-- Dataset records --
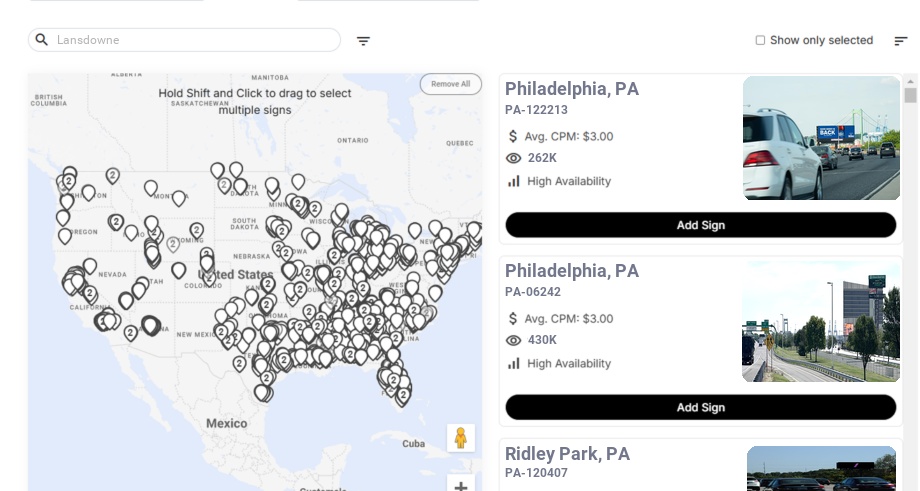The width and height of the screenshot is (920, 491).
Task: Click the search magnifier icon
Action: coord(42,40)
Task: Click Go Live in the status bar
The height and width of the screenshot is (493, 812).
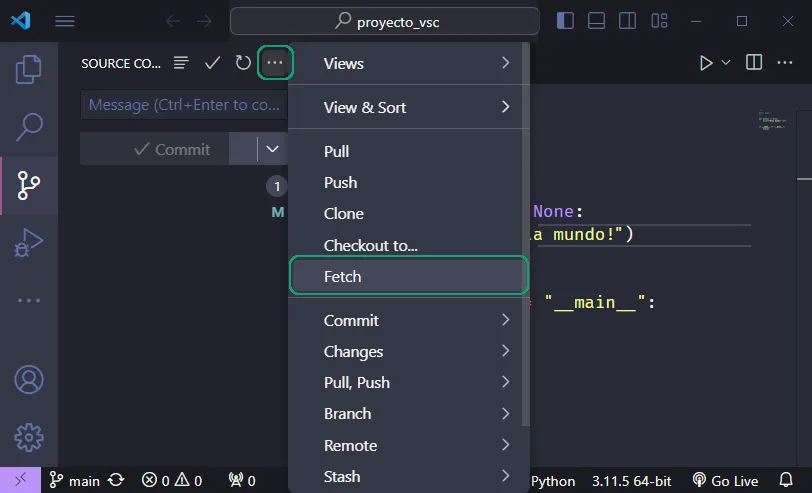Action: click(725, 481)
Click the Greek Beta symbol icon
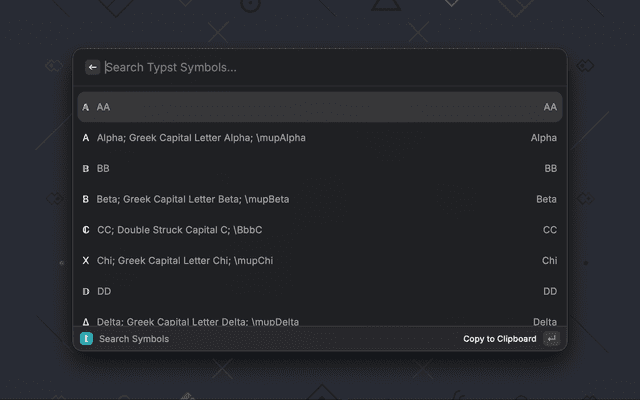This screenshot has height=400, width=640. click(x=86, y=199)
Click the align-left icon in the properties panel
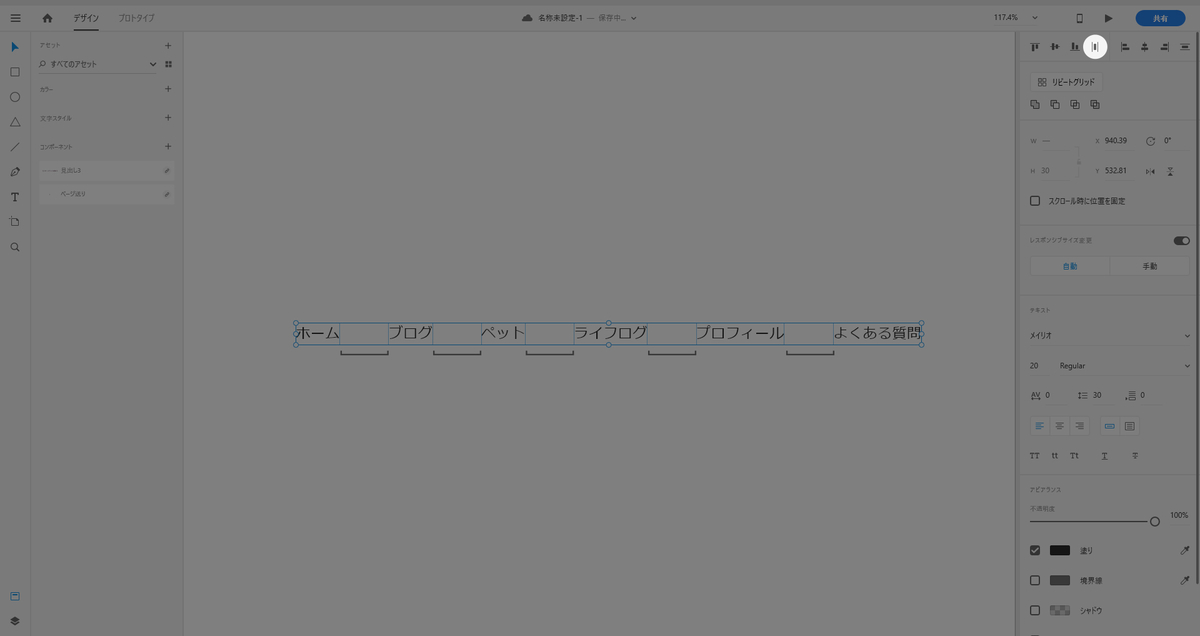Viewport: 1200px width, 636px height. click(1039, 425)
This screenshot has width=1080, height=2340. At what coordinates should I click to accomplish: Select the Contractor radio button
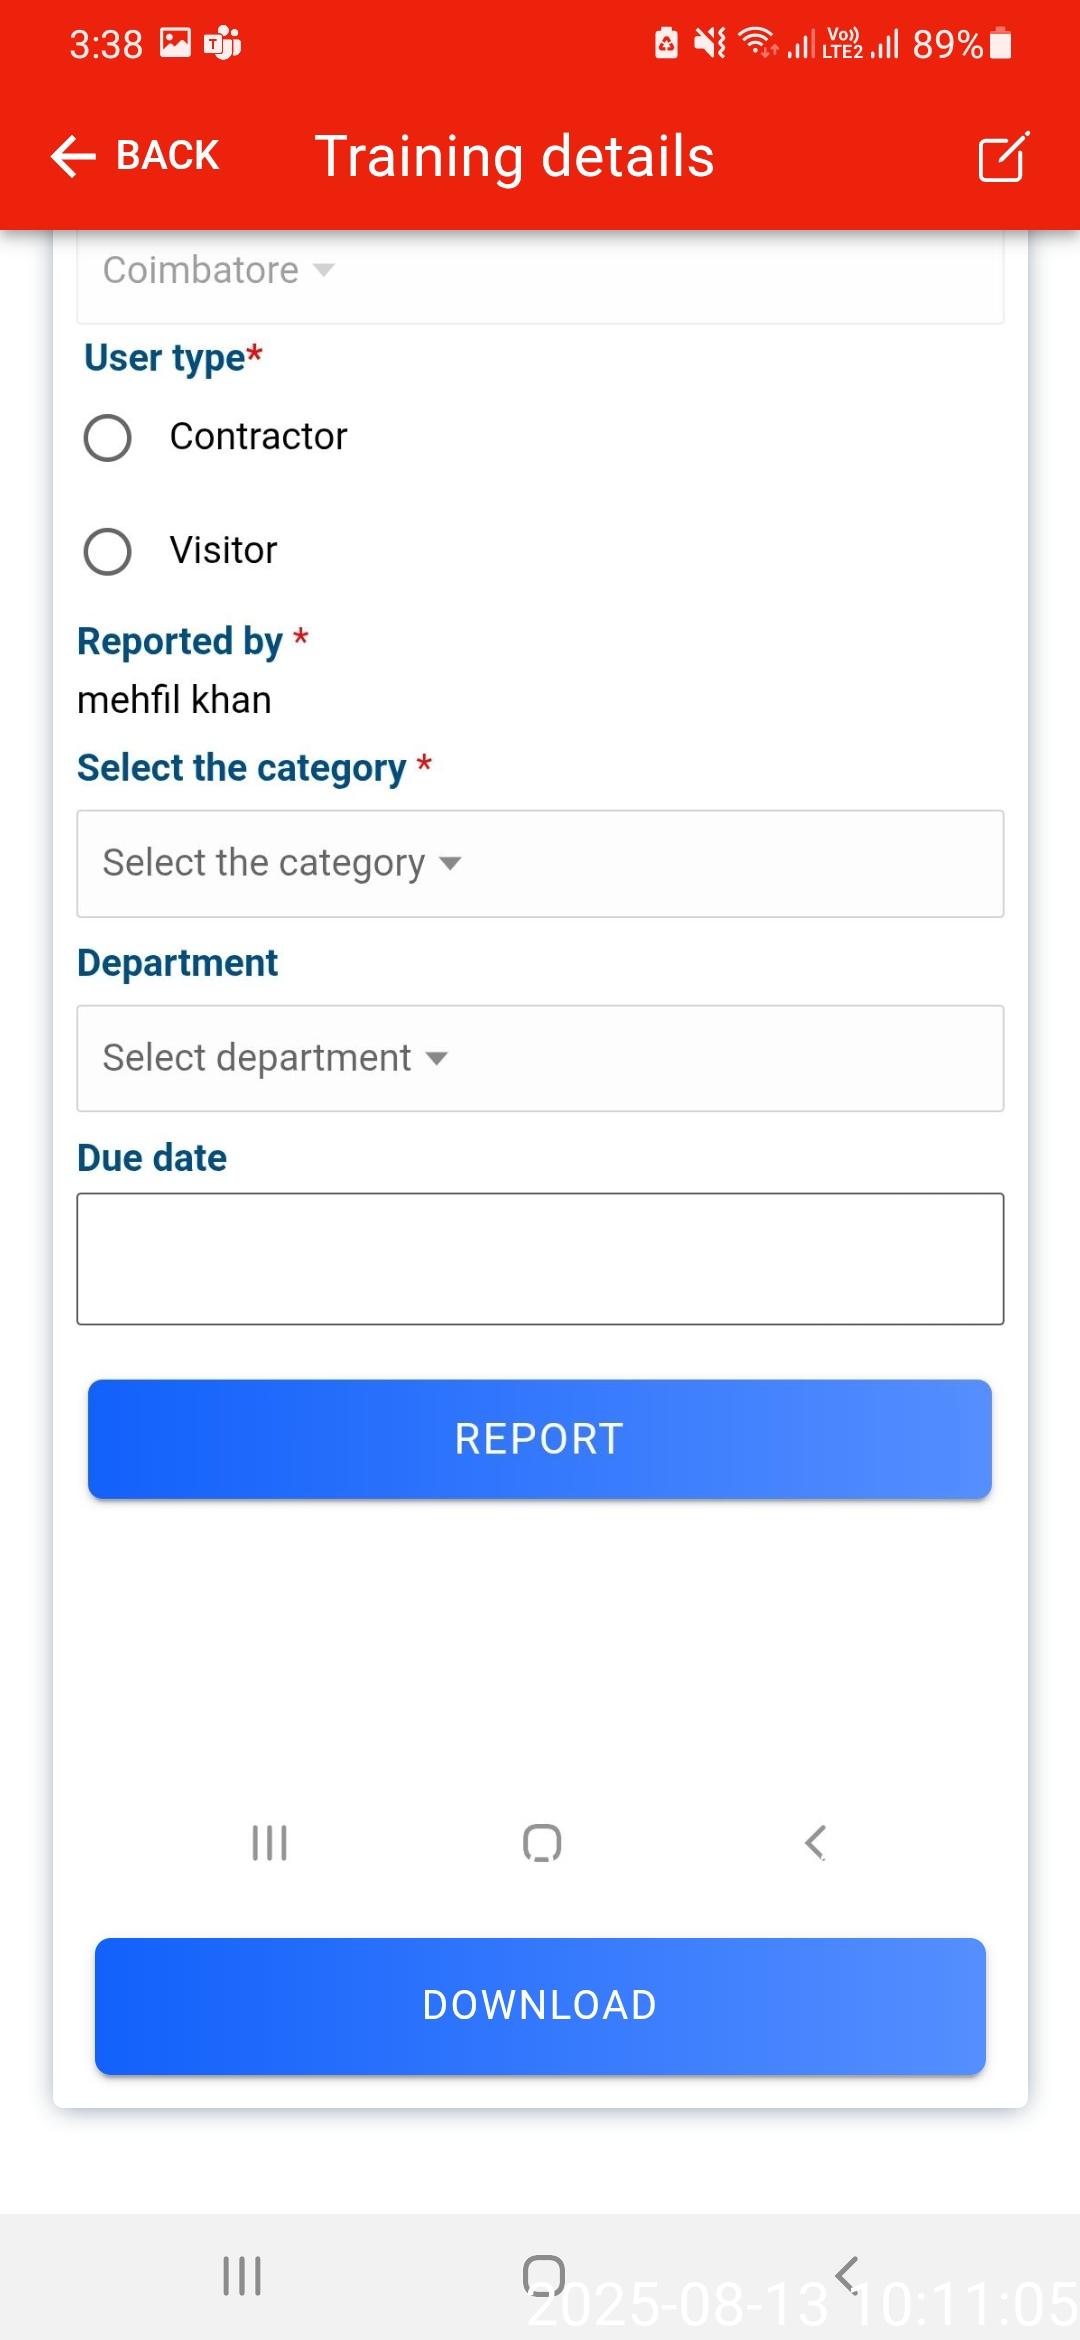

-- Directions for this task --
Pictures are to be omitted. The lines from the line holding "Click the align-left" through the closing line of the data above are to be set down exactly, and nothing more.

-- Answer to this exercise --
Click the align-left icon in the properties panel
Viewport: 1200px width, 636px height. click(1039, 425)
This screenshot has width=1080, height=2340. At what coordinates should I click to accomplish: Select the Contractor radio button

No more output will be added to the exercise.